The decline in the cost of offshore wind can be replicated by tidal lagoons if the UK government backs the proposed 320MW Swansea Bay, according to a Parliamentary group.

All-Party Parliamentary Group on marine energy and tidal lagoons chairman Richard Graham said the £57.50 per megawatt-hour for offshore wind secured in last year’s Contract for Difference (CfD) auction is “good news” for tidal lagoons.

“It shows that the leadership of this government, working with the alternative energy sector, can bring costs down dramatically over time,” he added.

“The reward for the UK, after years of subsidies for offshore wind at more than double today’s prices, is to have created both a viable source of energy and a new industry in which we’re now the world leader.”

Graham admitted the government's independent Hendry Review, which recommended a 60-year CfD at a starting cost higher than the £92.50/MWh awarded to EDF’s Hinkley Point C nuclear plant, was both "financially and politically challenging".

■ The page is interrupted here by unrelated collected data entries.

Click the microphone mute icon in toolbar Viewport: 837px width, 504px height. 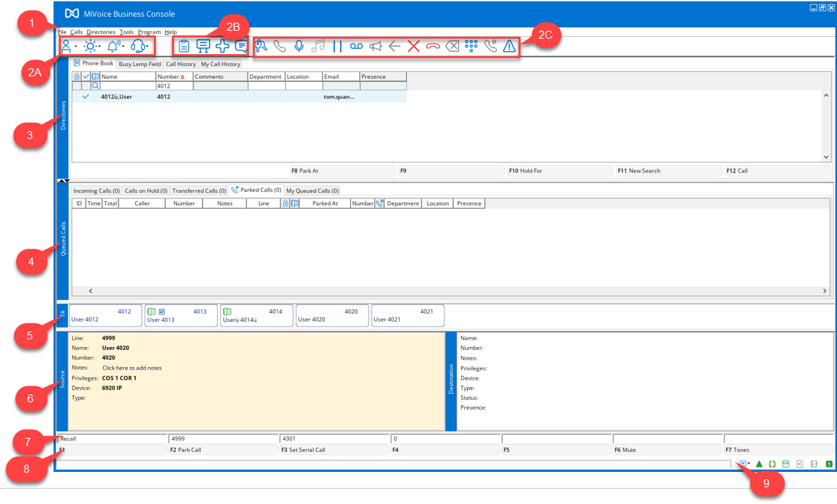tap(299, 46)
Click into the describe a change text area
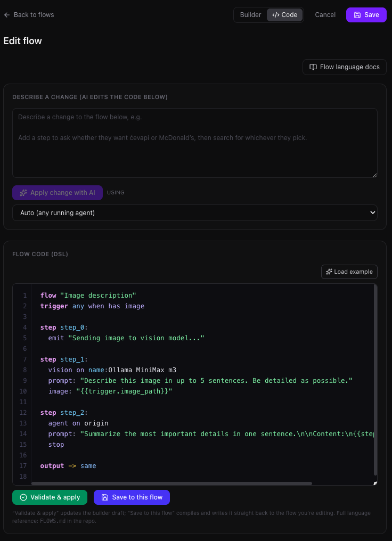Image resolution: width=392 pixels, height=541 pixels. click(195, 143)
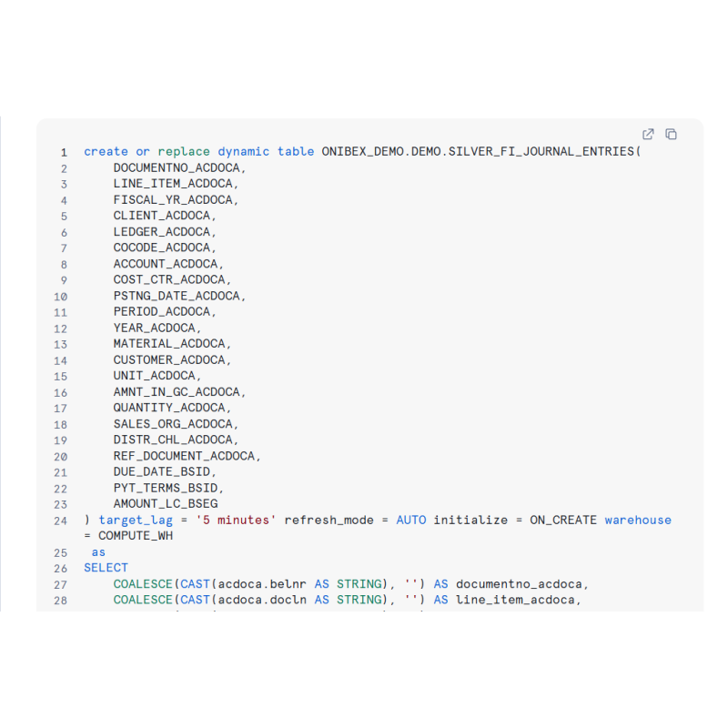
Task: Click the '5 minutes' string literal
Action: tap(236, 521)

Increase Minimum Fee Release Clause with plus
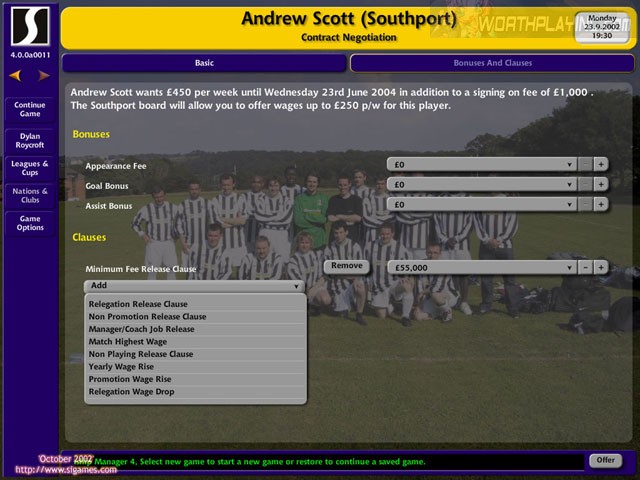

Developer Tidal Lagoon Power has proposed the same terms for the Swansea pilot as the government accepted for Hinkley Point C – a 35-year, index-linked CfD index - plus a 65% British supply chain including Welsh steel.

“It is no longer more expensive in the short term than nuclear, with huge potential for future efficiencies,” said the Conservative MP.

“What is now needed is for all of those involved to get around the table, and agree a sensible deal for investors, purchasers of the energy and energy customers alike.”